__STATED TASK__.
Copy out the data below verbatim, from the first line up to and including the line containing "coord(6,16)", and stop there.

__SUPPLIED MATERIAL__.
########

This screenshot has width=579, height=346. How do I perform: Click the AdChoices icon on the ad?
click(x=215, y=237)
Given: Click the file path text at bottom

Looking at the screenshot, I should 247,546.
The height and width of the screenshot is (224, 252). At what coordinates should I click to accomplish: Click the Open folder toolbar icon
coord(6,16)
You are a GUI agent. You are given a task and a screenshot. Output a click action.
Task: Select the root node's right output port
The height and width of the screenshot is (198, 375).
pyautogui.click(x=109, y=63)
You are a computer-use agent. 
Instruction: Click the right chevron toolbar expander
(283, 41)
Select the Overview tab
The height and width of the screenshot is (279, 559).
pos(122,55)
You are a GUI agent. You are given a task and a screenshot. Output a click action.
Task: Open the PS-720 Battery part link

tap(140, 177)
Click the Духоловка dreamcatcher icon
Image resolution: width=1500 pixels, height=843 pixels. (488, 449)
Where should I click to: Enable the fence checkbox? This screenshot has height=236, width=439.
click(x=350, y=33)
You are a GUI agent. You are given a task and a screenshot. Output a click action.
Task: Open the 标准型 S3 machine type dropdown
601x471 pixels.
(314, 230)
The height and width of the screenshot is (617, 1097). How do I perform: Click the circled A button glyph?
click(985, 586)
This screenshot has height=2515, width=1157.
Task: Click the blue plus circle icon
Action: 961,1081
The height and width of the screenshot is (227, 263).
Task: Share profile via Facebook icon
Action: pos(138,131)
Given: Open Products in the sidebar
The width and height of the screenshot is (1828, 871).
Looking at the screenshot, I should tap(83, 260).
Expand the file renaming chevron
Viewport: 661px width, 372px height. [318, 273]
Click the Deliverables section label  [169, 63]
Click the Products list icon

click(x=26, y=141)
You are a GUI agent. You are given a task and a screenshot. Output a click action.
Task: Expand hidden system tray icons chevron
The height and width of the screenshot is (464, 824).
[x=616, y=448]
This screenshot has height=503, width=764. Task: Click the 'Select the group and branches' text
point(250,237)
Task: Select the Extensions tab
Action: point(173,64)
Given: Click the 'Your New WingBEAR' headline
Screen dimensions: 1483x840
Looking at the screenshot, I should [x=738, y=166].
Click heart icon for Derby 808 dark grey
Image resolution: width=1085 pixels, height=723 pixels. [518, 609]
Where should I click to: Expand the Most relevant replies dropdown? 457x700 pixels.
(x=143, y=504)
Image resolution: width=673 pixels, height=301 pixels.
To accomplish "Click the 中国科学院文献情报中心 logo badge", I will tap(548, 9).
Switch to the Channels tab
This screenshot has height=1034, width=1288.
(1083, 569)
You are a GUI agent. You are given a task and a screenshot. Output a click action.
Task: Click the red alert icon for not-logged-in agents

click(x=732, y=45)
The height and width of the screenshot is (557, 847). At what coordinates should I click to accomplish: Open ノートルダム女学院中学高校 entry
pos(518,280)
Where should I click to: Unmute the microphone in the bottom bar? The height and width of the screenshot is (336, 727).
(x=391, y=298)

########

__FINISHED ANSWER__.
This screenshot has width=579, height=346. How do I perform: Click the AdChoices icon on the ad?
click(x=215, y=237)
Given: Click the file path text at bottom

Looking at the screenshot, I should 247,546.
The height and width of the screenshot is (224, 252). At what coordinates should I click to accomplish: Click the Open folder toolbar icon
coord(6,16)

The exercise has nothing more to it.